I first learned of Hamsun’s novel Hunger years ago when a colleague at an ad agency recommended it (yes, some people who work in advertising have souls!). As soon as I read Hunger, the novel ranked among my top-five favorite books. I reread it every few years and each time get caught up in the protagonist’s story as if reading about this starving writer for the first time. Here is the opening line:

It was in those days when I wandered about hungry in Kristiania, that strange city which no one leaves before it has set its mark upon him.”

Hamsun’s work had a huge influence on some of the 20th century’s leading novelists. Here are some of their words:

 “Hamsun taught me to write.” ERNEST HEMINGWAY

 “I told her that Knut Hamsun had been the world’s greatest writer.” CHARLES BUKOWSKI, Women

“Please God, please Knut Hamsun, don’t desert me…” JOHN FANTE, Dreams of Bunker Hill

In 1920, Hamsun won the Nobel Prize for Literature. He lived to the great age of 92, passing away in 1952. Toward the end of his life, Hamsun suffered from a form of dementia that caused him to make political statements where it’s unlikely he knew what he was saying.
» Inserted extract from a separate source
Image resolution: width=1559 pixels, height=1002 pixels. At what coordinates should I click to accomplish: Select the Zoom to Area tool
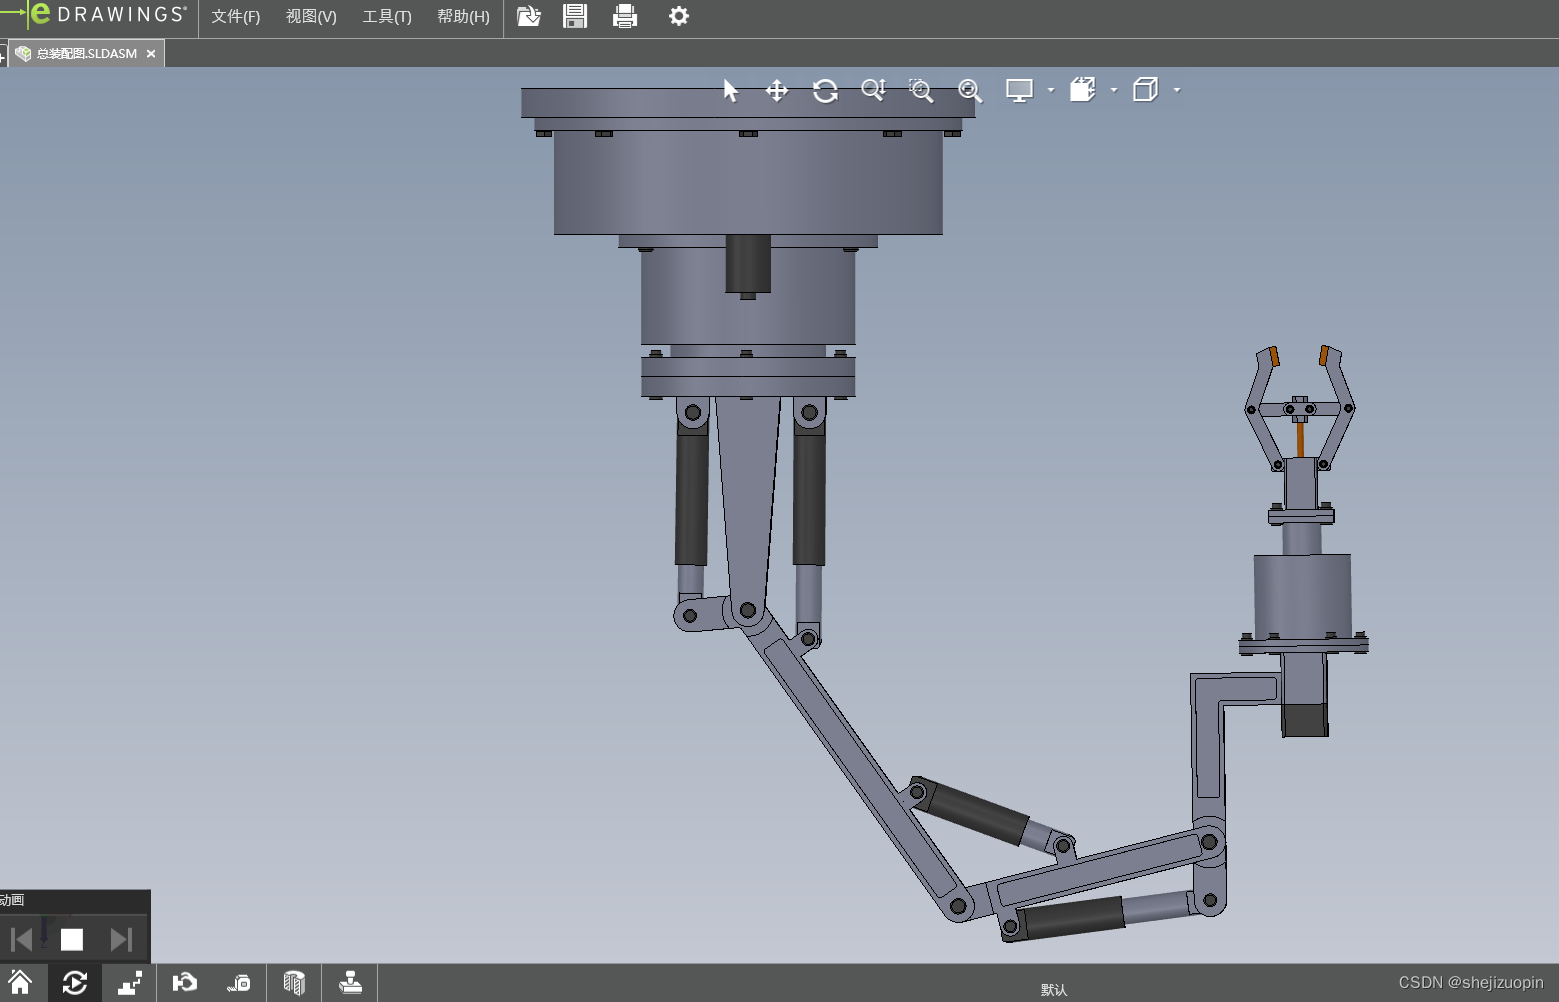(x=921, y=91)
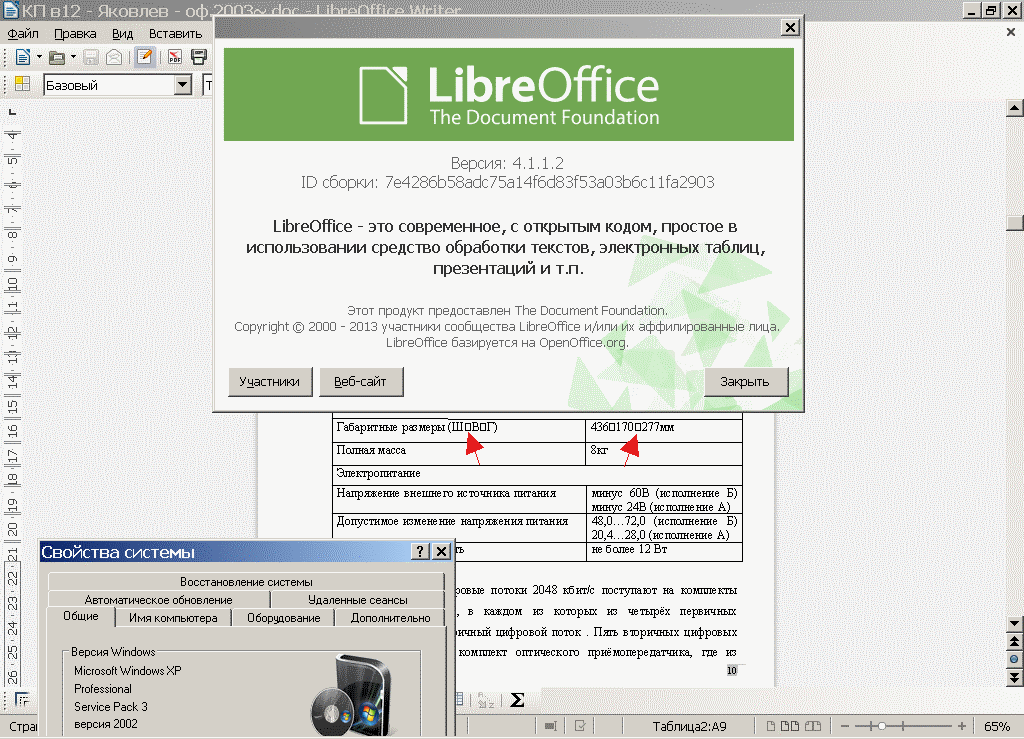The height and width of the screenshot is (739, 1024).
Task: Toggle Edit mode pencil icon
Action: click(x=144, y=57)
Let’s forgive and forget.

Knut Hamsun invented the modern novel, and has been praised by legions of our finest writers for his innovations – such as stream of consciousness and interior monologue – that bring the protagonist to vivid life and allow readers to know the story’s hero to the bottom of his soul.

Photo: Clancy & Knut  (copy of Hunger purchased at thrift store for $1)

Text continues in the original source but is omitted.